Der Deutsche Richterbund dokumentiert fast eine Million unerledigte Ermittlungsverfahren bundesweit. Trotz "Pakt für den Rechtsstaat" verschärft sich die Situation in der Strafverfolgung kontinuierlich.
Die deutschen Staatsanwaltschaften verzeichnen mittlerweile 981.633 anhängige Ermittlungsverfahren gegen bekannte Beschuldigte - ein Anstieg um 30.781 Fälle gegenüber Ende 2024. Allein im ersten Halbjahr 2025 gingen 2,7 Millionen neue Verfahren ein, wie eine aktuelle Erhebung des Deutschen Richterbundes bei den Landesjustizministerien ergab. Die Statistik erfasst ausschließlich sogenannte Js-Verfahren mit namentlich identifizierten Beschuldigten, was das tatsächliche Ausmaß der Arbeitsbelastung verdeutlicht.
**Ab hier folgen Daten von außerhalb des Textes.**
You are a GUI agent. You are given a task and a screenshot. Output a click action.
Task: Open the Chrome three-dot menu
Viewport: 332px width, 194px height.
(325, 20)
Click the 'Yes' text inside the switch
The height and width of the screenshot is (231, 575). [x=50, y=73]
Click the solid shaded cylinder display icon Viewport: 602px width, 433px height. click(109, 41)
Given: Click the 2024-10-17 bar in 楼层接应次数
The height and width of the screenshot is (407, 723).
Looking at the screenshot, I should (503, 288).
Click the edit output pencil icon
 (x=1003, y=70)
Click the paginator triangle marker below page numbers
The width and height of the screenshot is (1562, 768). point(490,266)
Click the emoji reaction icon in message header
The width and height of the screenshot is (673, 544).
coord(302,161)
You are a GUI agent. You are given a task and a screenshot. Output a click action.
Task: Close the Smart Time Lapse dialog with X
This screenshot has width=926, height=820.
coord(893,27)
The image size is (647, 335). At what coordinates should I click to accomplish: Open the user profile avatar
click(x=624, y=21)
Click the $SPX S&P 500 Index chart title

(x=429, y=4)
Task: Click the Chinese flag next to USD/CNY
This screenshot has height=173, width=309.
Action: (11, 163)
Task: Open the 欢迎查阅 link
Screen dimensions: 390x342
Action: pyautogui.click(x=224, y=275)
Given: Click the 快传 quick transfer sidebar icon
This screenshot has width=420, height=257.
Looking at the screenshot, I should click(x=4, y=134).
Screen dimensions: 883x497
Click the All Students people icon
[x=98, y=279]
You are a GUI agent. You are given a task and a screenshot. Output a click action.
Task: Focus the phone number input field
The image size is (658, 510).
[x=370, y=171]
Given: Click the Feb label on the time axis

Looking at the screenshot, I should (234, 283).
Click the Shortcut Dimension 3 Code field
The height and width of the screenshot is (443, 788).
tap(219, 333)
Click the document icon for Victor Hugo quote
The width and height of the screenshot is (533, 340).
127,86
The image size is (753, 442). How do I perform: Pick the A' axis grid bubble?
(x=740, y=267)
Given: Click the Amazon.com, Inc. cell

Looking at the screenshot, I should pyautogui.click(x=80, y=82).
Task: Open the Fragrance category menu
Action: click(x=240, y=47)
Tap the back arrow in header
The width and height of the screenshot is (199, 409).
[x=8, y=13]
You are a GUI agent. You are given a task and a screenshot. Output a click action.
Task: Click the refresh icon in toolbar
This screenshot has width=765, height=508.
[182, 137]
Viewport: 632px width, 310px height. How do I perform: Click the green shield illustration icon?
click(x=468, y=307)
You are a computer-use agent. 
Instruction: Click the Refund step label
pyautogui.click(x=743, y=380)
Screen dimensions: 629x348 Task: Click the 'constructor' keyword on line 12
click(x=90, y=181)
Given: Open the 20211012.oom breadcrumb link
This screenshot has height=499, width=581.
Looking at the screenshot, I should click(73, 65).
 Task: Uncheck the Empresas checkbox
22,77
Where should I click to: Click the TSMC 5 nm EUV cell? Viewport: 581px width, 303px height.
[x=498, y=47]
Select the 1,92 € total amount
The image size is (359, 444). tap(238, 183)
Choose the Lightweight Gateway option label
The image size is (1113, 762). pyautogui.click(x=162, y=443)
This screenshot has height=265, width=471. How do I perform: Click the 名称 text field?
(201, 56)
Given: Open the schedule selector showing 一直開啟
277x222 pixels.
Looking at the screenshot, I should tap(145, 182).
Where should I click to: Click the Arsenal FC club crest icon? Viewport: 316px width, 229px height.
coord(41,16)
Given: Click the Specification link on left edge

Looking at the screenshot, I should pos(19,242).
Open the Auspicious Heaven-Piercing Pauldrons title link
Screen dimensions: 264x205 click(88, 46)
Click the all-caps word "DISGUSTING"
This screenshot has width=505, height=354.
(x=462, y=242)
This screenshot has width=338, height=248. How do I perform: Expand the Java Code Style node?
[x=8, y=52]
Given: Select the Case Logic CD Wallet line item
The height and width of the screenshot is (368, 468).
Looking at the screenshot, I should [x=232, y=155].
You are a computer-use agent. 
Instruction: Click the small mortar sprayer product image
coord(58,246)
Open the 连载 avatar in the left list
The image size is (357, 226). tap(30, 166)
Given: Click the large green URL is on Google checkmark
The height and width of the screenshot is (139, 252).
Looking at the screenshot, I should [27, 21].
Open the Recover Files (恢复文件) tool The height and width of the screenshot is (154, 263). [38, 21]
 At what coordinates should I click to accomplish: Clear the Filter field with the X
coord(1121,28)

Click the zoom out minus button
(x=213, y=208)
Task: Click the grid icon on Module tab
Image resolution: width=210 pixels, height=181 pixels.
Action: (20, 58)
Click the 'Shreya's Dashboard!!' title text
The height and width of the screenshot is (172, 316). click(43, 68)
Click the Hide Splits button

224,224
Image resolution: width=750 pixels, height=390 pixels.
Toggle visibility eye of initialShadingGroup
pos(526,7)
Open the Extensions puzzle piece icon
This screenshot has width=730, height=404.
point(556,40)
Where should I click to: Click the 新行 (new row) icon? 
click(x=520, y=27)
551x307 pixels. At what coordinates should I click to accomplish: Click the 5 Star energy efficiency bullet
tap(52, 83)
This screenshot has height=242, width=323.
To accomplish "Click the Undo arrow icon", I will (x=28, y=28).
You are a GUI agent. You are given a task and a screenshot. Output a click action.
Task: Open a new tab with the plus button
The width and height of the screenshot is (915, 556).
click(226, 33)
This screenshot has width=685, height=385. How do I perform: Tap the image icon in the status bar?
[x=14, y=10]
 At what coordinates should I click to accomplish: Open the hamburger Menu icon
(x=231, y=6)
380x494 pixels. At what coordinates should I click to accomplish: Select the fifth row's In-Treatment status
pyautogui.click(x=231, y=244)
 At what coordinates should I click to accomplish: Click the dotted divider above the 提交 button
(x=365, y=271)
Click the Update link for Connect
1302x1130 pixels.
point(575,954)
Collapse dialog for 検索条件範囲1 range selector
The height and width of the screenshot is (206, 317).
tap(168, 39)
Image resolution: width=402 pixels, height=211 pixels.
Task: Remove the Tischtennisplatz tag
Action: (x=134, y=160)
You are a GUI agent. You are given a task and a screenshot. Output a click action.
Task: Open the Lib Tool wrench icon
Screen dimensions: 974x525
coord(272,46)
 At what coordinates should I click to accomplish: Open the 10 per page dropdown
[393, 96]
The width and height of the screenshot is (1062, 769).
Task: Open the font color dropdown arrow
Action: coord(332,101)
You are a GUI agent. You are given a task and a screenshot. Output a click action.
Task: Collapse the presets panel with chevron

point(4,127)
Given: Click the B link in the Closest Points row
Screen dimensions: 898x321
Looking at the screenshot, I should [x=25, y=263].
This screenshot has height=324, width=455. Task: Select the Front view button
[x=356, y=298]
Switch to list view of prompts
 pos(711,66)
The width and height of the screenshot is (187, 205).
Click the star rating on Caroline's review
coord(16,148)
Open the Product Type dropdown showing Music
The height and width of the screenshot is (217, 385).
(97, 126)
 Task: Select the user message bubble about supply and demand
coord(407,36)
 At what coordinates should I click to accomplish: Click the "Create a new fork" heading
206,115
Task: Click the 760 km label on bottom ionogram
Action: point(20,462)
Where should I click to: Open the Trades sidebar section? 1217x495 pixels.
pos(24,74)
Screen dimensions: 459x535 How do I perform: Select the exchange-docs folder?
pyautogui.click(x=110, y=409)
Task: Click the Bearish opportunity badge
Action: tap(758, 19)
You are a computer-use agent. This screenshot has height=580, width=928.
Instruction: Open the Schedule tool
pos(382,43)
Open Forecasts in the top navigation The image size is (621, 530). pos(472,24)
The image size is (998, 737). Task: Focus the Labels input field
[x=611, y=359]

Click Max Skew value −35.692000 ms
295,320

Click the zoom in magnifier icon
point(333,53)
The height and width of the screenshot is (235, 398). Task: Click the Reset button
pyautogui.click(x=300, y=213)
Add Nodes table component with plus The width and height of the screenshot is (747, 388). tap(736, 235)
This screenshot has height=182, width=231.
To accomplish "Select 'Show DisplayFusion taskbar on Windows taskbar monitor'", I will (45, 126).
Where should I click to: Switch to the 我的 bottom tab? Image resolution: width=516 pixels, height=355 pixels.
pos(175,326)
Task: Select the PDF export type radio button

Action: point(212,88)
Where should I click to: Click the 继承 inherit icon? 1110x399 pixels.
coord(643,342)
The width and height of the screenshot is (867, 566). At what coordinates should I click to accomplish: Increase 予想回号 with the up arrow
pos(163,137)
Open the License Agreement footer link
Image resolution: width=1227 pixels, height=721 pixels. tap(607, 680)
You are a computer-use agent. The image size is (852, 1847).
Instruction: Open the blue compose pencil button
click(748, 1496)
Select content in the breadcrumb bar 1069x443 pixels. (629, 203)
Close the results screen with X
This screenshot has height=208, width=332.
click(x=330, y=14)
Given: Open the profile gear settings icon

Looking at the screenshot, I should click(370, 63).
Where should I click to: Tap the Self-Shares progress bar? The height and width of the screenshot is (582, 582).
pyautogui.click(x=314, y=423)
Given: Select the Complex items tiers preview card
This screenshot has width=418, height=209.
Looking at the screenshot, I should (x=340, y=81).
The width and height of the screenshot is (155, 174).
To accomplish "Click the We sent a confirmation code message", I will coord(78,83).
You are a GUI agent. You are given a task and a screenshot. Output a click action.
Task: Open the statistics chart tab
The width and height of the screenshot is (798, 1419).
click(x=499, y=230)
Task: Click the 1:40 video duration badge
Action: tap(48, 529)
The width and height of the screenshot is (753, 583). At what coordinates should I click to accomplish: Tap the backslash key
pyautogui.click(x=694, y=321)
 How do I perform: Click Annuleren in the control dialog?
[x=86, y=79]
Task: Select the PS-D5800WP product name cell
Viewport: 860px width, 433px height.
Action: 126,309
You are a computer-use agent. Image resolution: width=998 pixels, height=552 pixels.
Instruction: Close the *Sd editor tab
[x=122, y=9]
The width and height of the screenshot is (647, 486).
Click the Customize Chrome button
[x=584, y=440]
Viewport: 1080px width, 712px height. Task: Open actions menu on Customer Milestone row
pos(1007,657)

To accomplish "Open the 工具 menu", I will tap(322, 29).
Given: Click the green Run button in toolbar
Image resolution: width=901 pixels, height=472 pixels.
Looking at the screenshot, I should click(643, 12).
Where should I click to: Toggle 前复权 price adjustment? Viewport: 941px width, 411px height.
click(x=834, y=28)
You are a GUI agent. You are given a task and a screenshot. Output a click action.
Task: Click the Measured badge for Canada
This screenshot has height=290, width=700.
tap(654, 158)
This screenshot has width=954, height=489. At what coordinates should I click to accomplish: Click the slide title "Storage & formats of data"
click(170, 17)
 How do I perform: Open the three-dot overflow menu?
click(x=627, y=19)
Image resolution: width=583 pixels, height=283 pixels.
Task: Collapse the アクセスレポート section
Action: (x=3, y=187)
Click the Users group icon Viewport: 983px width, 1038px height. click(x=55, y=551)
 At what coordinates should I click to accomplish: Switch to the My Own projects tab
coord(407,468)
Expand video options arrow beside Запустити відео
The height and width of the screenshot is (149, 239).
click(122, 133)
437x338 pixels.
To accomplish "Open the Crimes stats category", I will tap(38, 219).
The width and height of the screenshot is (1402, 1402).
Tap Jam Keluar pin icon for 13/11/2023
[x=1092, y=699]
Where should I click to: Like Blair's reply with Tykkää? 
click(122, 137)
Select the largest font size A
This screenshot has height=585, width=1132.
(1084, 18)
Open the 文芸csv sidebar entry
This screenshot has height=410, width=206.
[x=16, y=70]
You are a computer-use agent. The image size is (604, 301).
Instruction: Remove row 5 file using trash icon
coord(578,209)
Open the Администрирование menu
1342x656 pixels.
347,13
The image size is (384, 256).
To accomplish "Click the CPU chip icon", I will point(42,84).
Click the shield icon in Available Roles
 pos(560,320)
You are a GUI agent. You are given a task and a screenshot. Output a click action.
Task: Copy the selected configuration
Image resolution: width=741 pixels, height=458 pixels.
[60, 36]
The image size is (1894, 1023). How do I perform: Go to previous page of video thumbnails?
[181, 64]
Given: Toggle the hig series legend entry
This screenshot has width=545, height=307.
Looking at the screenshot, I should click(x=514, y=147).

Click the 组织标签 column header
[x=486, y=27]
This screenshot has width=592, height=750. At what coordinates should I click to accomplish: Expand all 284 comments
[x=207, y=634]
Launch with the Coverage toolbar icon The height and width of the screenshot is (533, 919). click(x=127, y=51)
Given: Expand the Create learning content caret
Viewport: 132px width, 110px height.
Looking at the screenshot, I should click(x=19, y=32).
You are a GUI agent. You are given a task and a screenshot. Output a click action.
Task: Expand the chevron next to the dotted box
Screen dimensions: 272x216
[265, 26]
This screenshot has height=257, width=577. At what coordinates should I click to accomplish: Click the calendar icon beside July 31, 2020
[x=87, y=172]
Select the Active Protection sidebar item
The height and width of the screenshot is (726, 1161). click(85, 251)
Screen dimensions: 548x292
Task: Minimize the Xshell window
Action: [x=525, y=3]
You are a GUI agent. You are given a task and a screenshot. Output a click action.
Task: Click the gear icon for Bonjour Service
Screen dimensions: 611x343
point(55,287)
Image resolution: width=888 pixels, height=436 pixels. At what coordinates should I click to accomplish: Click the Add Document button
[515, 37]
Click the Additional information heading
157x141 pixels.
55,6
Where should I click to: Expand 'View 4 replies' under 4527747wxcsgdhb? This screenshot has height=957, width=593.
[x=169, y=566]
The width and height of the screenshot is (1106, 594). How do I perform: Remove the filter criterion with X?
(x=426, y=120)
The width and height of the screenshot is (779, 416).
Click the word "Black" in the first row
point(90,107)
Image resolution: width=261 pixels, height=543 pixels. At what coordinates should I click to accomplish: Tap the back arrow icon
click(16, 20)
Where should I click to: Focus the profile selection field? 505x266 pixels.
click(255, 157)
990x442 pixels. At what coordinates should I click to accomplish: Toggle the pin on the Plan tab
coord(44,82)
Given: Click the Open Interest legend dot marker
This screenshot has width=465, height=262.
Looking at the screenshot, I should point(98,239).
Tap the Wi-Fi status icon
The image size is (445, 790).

Nordrhein-Westfalen führt mit 267.000 offenen Fällen, gefolgt von Hessen (109.008), Bayern (82.180), Baden-Württemberg (76.700) und Niedersachsen (73.741). Diese Verteilung spiegelt weitgehend die Bevölkerungsdichte wider. Bei den Neuzugängen dominiert ebenfalls NRW mit 645.337 Verfahren im ersten Halbjahr, vor Bayern (307.934) und Baden-Württemberg (291.400). Diese Zahlen verdeutlichen die strukturelle Herausforderung für die Justizorganisation.
Der Deutsche Richterbund identifiziert zwei Hauptfaktoren für die prekäre Lage: die zunehmende Komplexität und damit längere Bearbeitungsdauer von Strafverfahren sowie den kontinuierlichen Anstieg der Verfahrenseingänge. Diese Kombination erzeugt einen sich selbst verstärkenden Stau in der Rechtspflege. Besonders betroffen sind Delikte wie Diebstahl, Unterschlagung und Verbreitung pornografischer Inhalte, die häufig umfangreiche Ermittlungen erfordern.
Obwohl die Bundesregierung im "Pakt für den Rechtsstaat" 450 Millionen Euro bereitstellte, mangelt es an der praktischen Umsetzung. DRB-Geschäftsführer Sven Rebehn drängt die Länder, spätestens bei der Herbst-Ministerpräsidentenkonferenz konkrete Stellenzusagen zu machen. Baden-Württemberg nimmt eine Vorreiterrolle ein: Justizministerin Marion Gentges kündigte bereits Personalaufstockungen an, um die Verfahrensrückstände gezielt abzubauen.
Für Steuerberater und Wirtschaftsprüfer entstehen durch die Justizüberlastung längere Verfahrensdauern bei steuerstrafrechtlichen und wirtschaftskriminellen Ermittlungen. Diese Verzögerungen beeinträchtigen sowohl Mandantenberatung als auch Compliance-Verfahren erheblich. Die strukturelle Krise der Strafverfolgung erfordert dringend politische Lösungen, um die Rechtsstaatlichkeit zu gewährleisten.